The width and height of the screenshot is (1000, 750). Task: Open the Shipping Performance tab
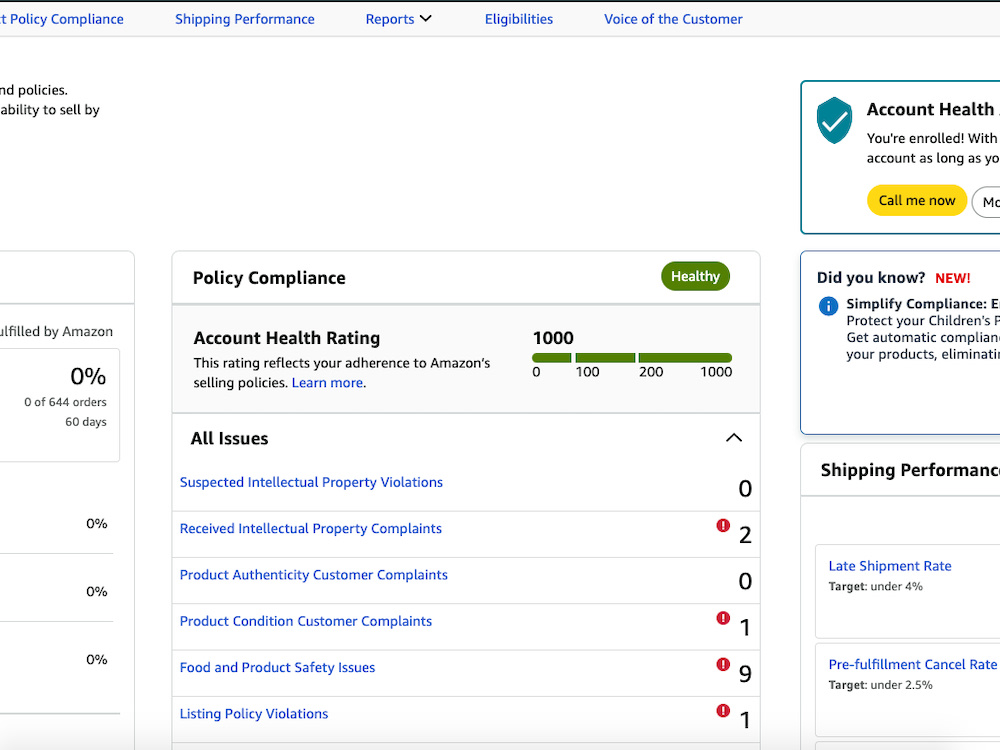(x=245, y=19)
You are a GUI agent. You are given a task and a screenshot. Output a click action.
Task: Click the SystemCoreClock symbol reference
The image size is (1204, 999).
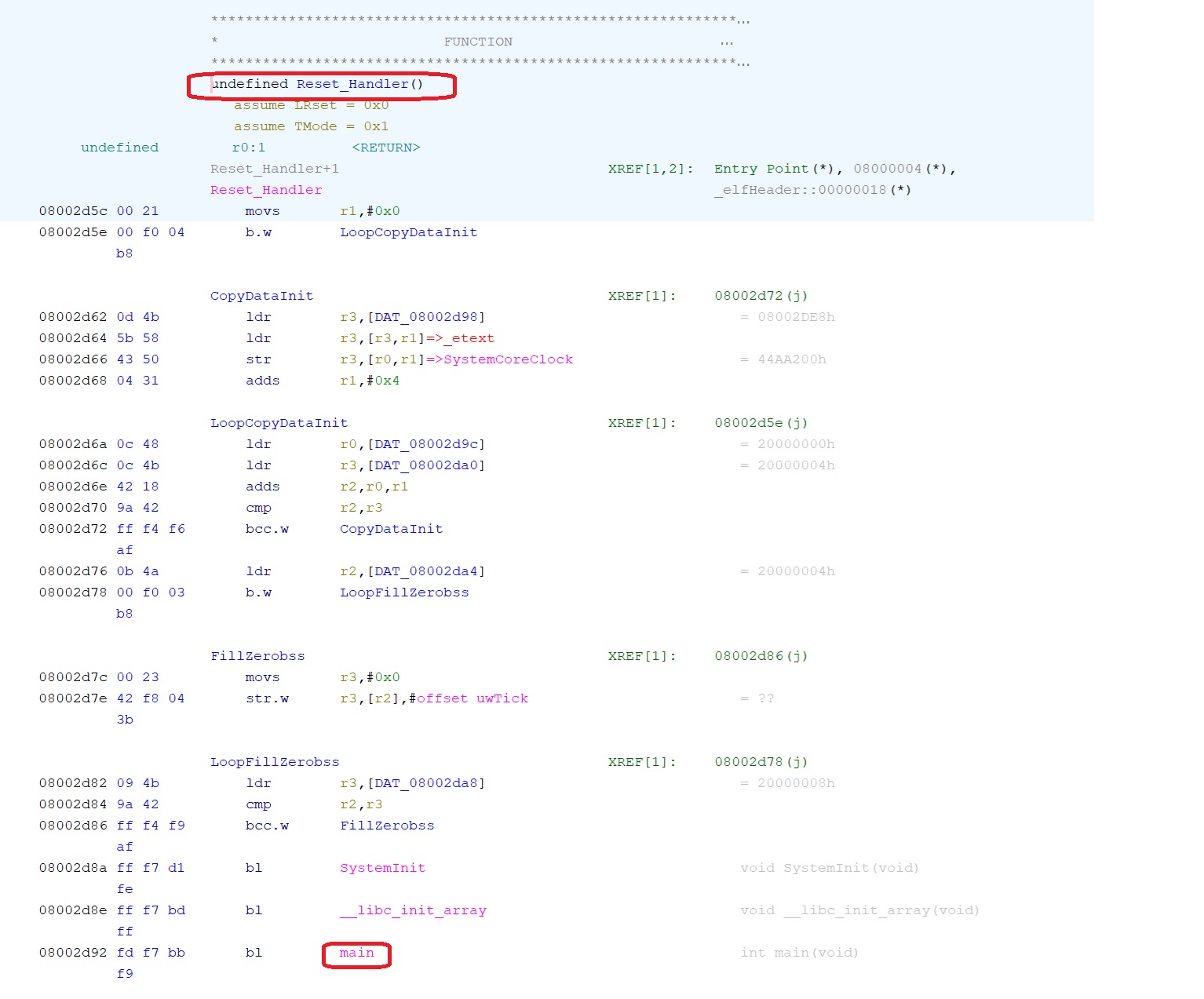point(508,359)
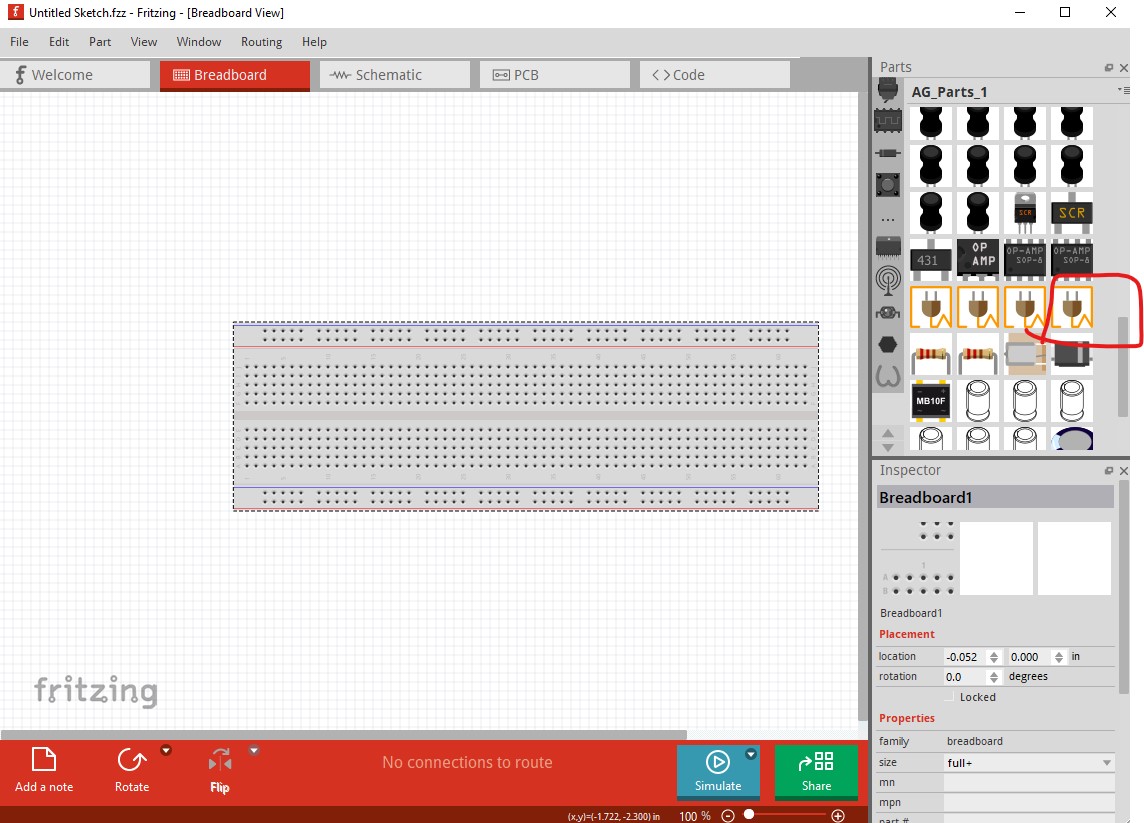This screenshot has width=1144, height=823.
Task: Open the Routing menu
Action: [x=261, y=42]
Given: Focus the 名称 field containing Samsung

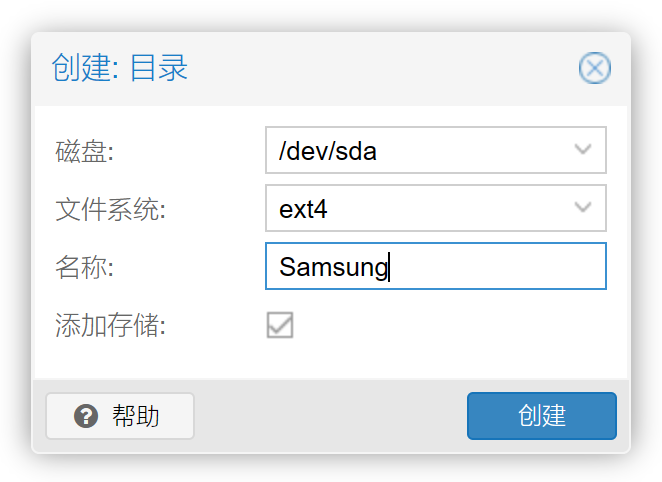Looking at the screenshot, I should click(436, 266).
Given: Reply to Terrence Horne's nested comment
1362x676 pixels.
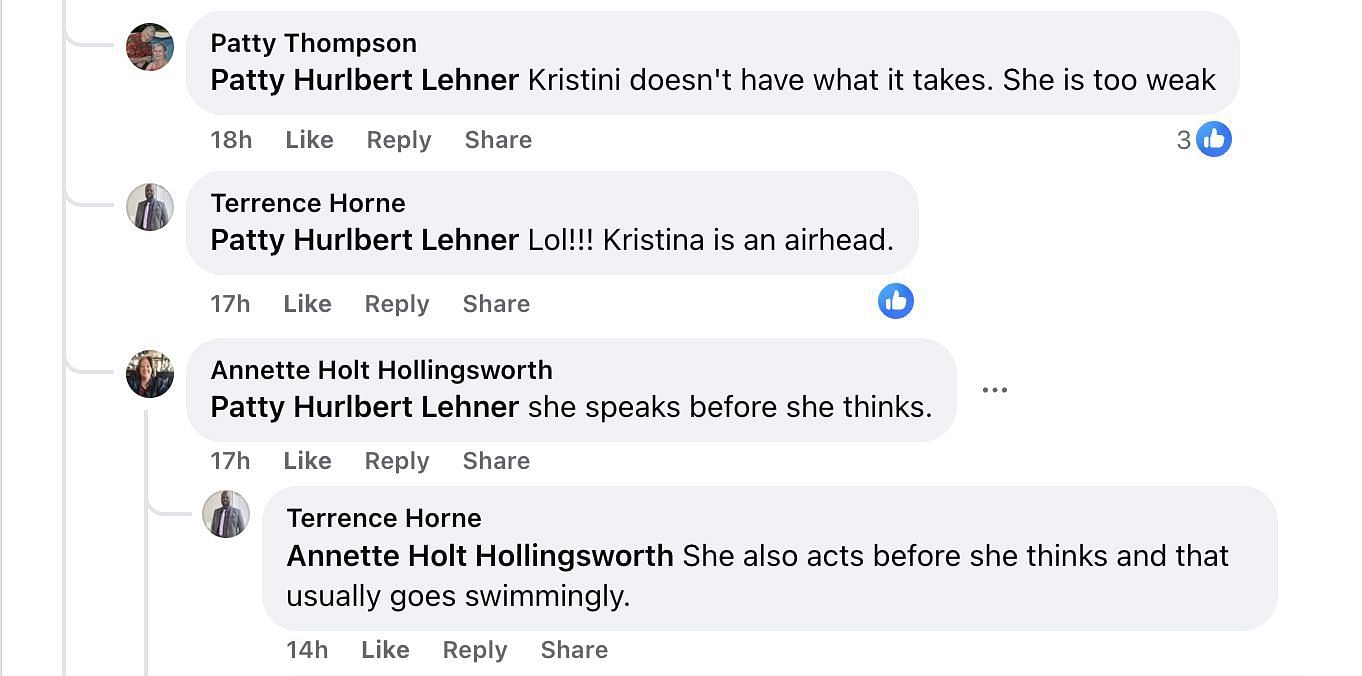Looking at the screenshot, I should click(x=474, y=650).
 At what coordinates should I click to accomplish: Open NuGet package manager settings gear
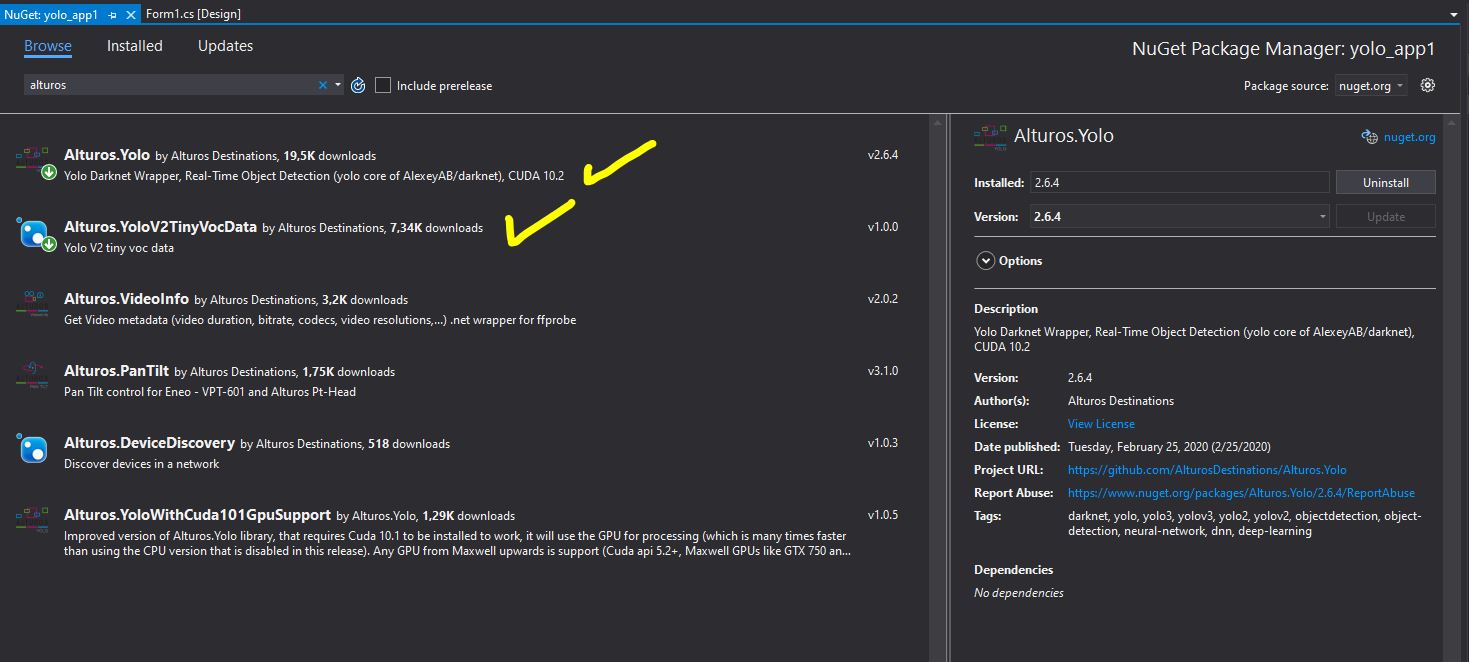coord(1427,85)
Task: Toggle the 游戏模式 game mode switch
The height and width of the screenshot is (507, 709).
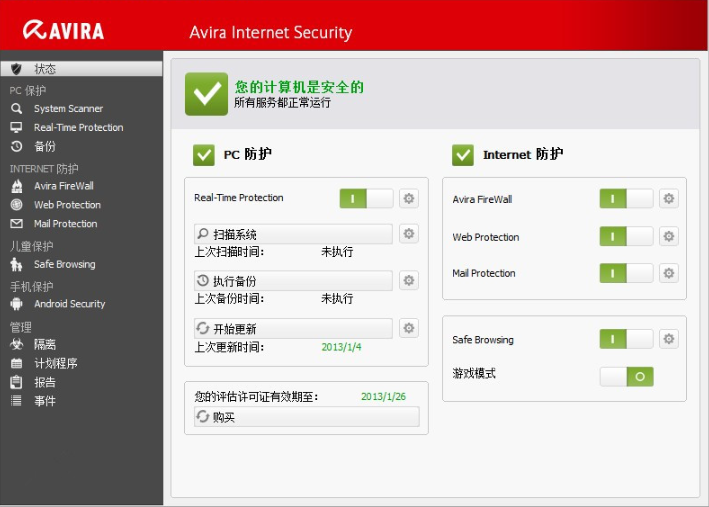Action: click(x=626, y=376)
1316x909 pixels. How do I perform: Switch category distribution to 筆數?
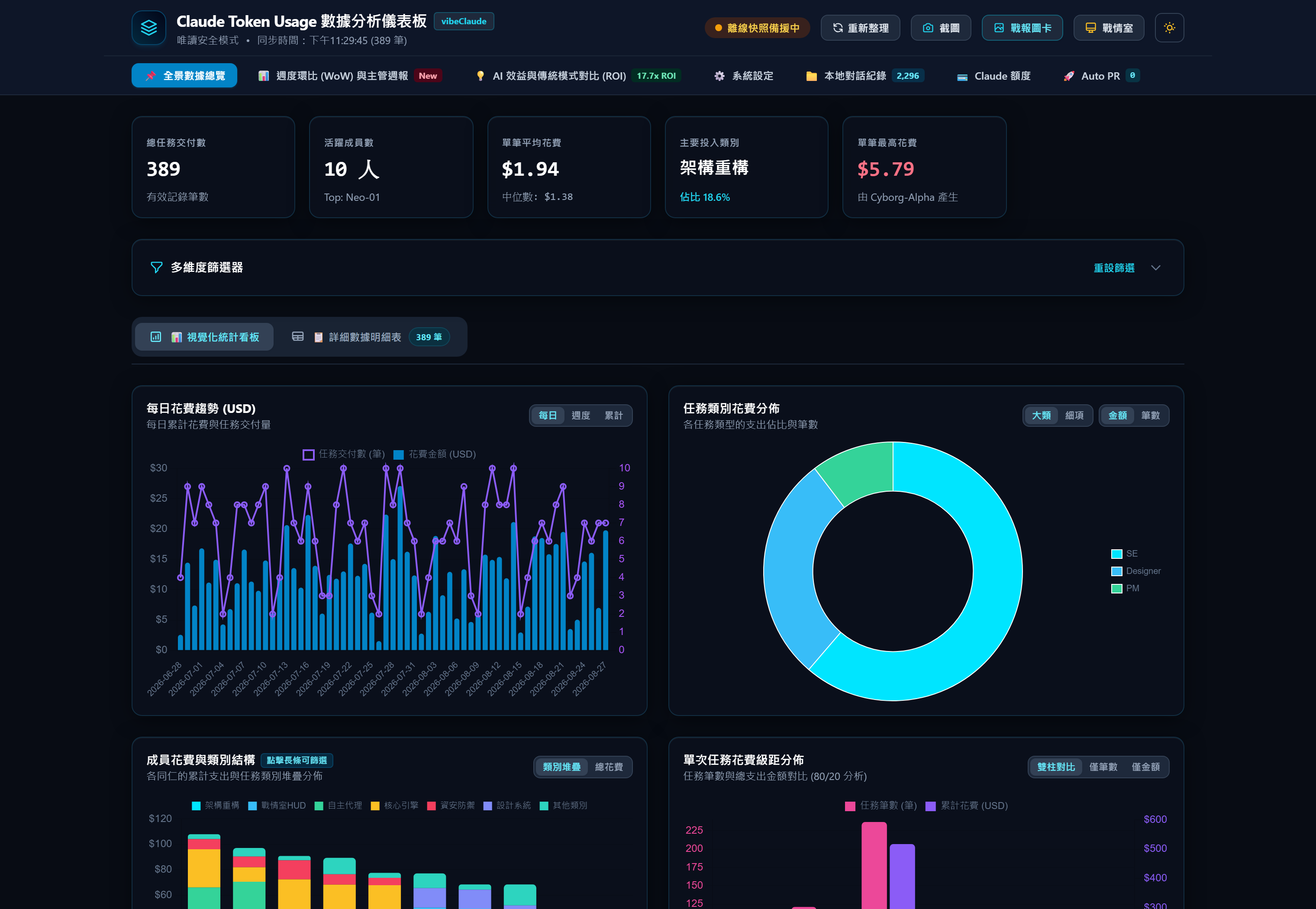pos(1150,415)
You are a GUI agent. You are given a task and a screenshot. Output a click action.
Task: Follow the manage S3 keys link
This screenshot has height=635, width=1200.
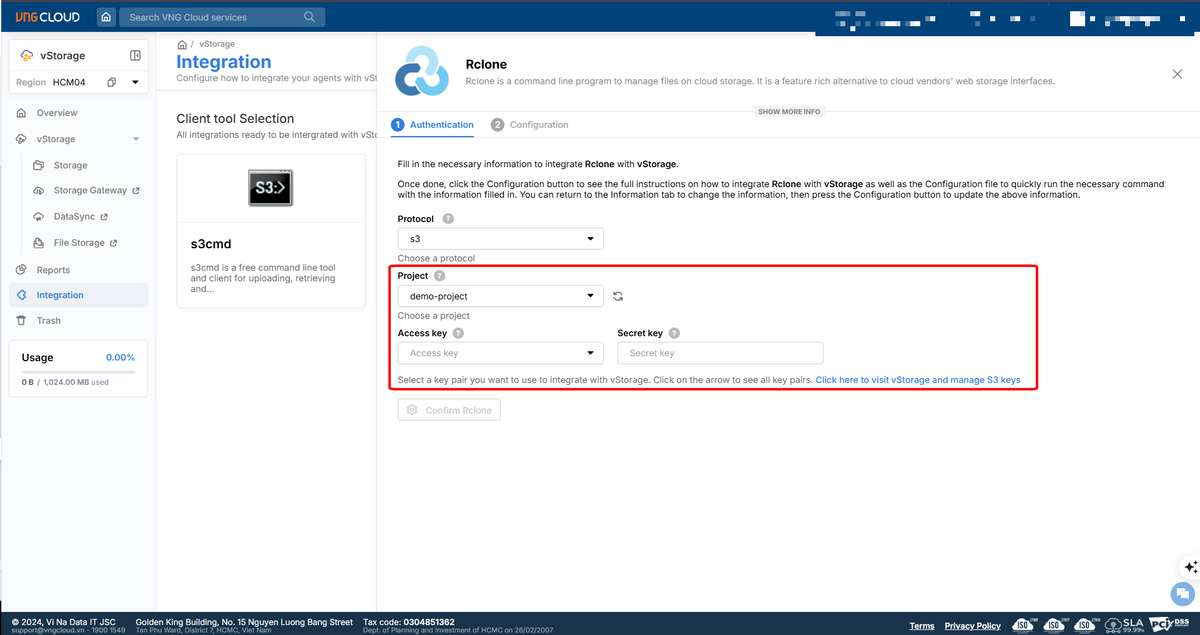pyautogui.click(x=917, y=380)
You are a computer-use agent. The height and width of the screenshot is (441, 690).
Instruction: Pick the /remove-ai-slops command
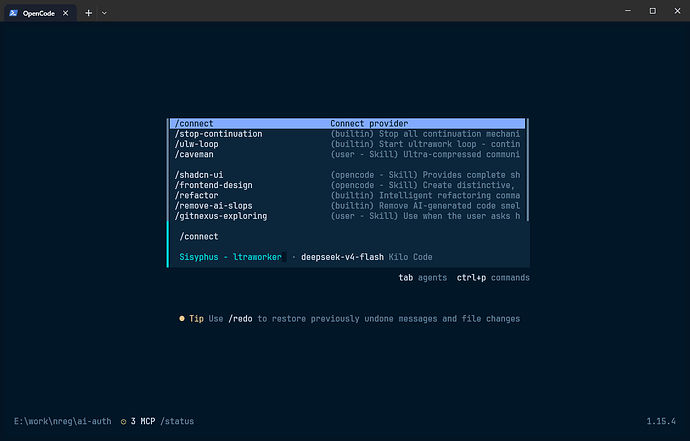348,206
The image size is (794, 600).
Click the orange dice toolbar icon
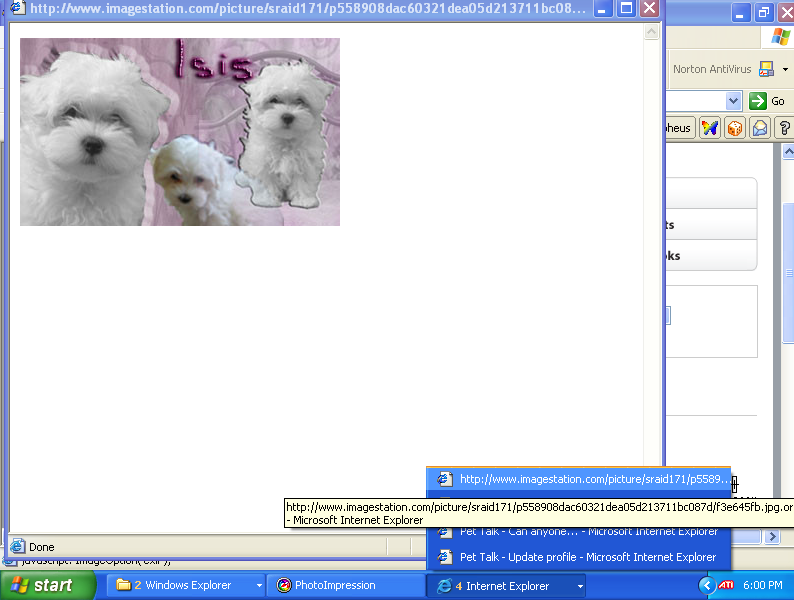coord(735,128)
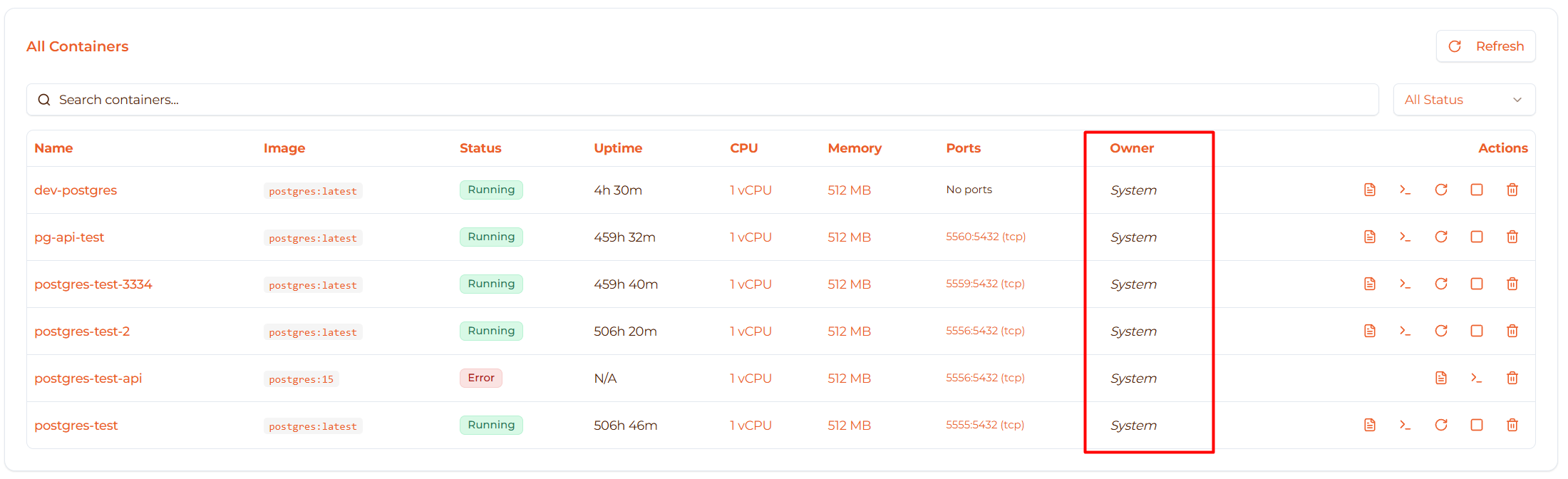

→ **PROBLEM DESCRIPTION**
Could you restate the material word for word, skipping any pictures it holds?

→ **OUTPUT FOR THIS EXERCISE**
The width and height of the screenshot is (1000, 750). Task: Open the Shipping Performance tab
(x=245, y=19)
You are a GUI agent. You are given a task and a screenshot. Output a click action.
Task: Click the SystemCoreClock symbol reference
The image size is (1204, 999).
point(508,359)
This screenshot has width=1144, height=823.
Task: Open the Routing menu
Action: [x=261, y=42]
Given: Focus the 名称 field containing Samsung

Looking at the screenshot, I should click(436, 266).
Given: Reply to Terrence Horne's nested comment
1362x676 pixels.
Looking at the screenshot, I should click(x=474, y=650).
 At what coordinates should I click to accomplish: Open NuGet package manager settings gear
coord(1427,85)
Task: Toggle the 游戏模式 game mode switch
The height and width of the screenshot is (507, 709).
Action: click(x=626, y=376)
1316x909 pixels. How do I perform: Switch category distribution to 筆數?
pos(1150,415)
You are a GUI agent. You are given a task and a screenshot. Output a click action.
Task: Follow the manage S3 keys link
This screenshot has height=635, width=1200.
pyautogui.click(x=917, y=380)
You are a computer-use agent. The height and width of the screenshot is (441, 690).
Instruction: Pick the /remove-ai-slops command
348,206
The image size is (794, 600).
Click the orange dice toolbar icon
coord(735,128)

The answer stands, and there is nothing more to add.